**CONSIGNE 1**
Répondez aux questions suivantes à partir de l'extrait sur le centon.
(a) Quelle impératrice composa une vie du Christ en vers d'Homère ?
(b) Quelles sources mêle le poème de consolation de Waldram de Saint-Gall ?
(c) Qui brocarda les moines en vers virgiliens ?
**CONSIGNE 2**
Reprenez l'extrait sur le centon à la suite de sa dernière phrase et poursuivez-le.

**EXTRAIT**

CENTON
Du poème de Proba au centon polémique
Le poème de Proba a connu un succès durable ; elle a eu des émules immédiats dans le monde latin. Le centon chrétien fleurit aussi dans l'Orient grec. Un drame sur la Passion du Christ, écrit au ive siècle peut-être par Apollinaire de Laodicée, combine des citations d'Euripide, d'Eschyle et de Lycophron. Au ve siècle, une autre grande dame, l'impératrice Eudocie, femme de Théodose II, composera une vie du Christ en vers d'Homère.
Le Moyen Âge n'a pas négligé le chemin ainsi frayé. On y voit apparaître des œuvres plus souples sans doute que le centon entendu au sens strict, mais qui font largement appel aux techniques combinatoires utilisées par Proba. Saint Columban (543-615) écrit des épîtres en vers parsemées de sentences morales empruntées à Horace, Juvenal, Juvencus et Prudence, ainsi qu'aux mystérieux Dicta Catonis. Un poème de consolation dû à Waldram de Saint-Gall (ixe s.) mêle la Bible, Boèce et Fortunat. La curieuse Ecbasis captivi (xe s.) – épopée en vers mettant en scène des animaux – est pour une large part une mosaïque composée de vers de Virgile, de Lucain, de Juvencus, de Prudence et, surtout, d'Horace.
La Renaissance, qui aimait les jeux d'esprit les plus singuliers, ne manqua pas de remettre en honneur le centon sous sa forme la plus stricte. Le genre fut particulièrement cultivé au xvie et au xviie siècle. Non seulement on vit réapparaître des centons homériques, et surtout des centons virgiliens, mais d'assez nombreux poèmes formés de vers de Pétrarque parurent en Italie. Le centon satirique fut pratiqué avec succès, vers 1550, par les Capilupi de Mantoue. Lelio Capilupi brocarda les moines en vers virgiliens.

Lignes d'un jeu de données
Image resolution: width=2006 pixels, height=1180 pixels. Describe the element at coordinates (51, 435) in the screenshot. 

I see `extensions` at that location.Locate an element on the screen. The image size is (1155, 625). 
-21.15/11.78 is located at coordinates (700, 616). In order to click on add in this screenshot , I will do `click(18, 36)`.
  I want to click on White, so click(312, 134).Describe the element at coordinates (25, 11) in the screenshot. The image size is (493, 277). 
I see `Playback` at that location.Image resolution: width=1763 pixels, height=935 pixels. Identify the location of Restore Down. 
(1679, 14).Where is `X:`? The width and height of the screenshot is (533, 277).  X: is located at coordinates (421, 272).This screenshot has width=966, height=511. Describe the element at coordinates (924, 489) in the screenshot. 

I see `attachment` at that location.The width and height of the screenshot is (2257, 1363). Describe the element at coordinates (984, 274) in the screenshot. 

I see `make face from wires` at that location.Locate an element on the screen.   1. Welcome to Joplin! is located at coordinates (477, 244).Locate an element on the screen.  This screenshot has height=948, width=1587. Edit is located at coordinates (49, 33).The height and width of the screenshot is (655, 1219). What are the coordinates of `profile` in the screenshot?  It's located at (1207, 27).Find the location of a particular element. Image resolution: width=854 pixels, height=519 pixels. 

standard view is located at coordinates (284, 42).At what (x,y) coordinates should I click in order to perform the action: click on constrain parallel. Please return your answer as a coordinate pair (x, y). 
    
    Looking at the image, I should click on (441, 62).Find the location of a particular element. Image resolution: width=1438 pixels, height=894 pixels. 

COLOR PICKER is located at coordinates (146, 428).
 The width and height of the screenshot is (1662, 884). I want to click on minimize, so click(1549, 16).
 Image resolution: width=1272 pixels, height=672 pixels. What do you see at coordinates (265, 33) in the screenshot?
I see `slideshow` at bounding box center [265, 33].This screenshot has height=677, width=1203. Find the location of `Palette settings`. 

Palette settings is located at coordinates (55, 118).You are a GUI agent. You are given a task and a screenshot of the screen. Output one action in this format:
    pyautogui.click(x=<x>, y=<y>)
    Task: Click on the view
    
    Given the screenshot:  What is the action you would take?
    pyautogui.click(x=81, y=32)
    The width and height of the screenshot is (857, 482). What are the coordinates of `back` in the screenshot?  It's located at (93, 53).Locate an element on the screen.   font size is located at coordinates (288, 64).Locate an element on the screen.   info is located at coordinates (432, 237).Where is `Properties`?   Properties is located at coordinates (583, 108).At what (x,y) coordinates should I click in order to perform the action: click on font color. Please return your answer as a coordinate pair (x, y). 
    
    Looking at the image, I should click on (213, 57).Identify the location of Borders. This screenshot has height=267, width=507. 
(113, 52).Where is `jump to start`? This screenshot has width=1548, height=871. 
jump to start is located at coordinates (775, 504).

**RÉPONSE RÉDIGÉE 1**
(a) L'impératrice Eudocie, femme de Théodose II.
(b) La Bible, Boèce et Fortunat.
(c) Lelio Capilupi.

**RÉPONSE RÉDIGÉE 2**
Cependant, la tradition de Proba et du Virgile chrétien n'avait pas disparu. Citons l'Anglais Alexander Ross, qui écrit une Christiade en treize chants (1638). Sa Préface est imprégnée de la pensée des Pères de l'Église. On y trouve l'idée que la beauté supérieure de la forme virgilienne doit être mise au service du Christ, et que les chrétiens peuvent bien faire des emprunts à la tradition gréco-romaine, puisque celle-ci n'est en son fond qu'un plagiat de la révélation biblique.
Après le xviie siècle, le centon en vers latins ou grecs semble avoir à peu près disparu. Le centon en prose, en revanche, continue à être pratiqué à des fins surtout parodiques et satiriques. On s'en sert pour ridiculiser ce qu'on estime être le mauvais goût littéraire. C'est ainsi que le Saint Géran de Cadet de Gassicourt (1807) est un roman parodique composé en grande partie de fragments de Chateaubriand et de Madame de Staël.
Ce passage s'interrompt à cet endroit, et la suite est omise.